● Exercise inputs:
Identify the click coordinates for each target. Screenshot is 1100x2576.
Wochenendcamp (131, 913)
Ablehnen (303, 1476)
--
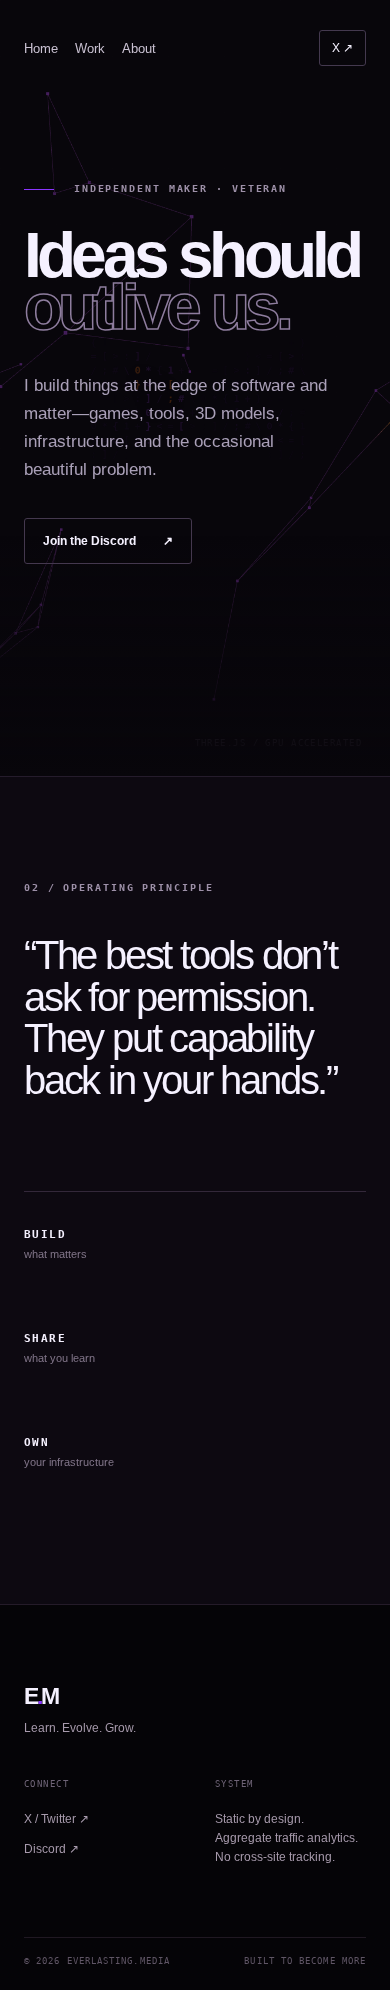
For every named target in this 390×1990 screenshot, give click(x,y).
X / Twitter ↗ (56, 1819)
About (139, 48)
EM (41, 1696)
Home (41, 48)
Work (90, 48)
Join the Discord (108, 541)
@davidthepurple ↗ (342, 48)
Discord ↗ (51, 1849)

● What you need to do: Counting only the lines that include "target", state how many there are in the entries, and nothing else.

● Reply: 2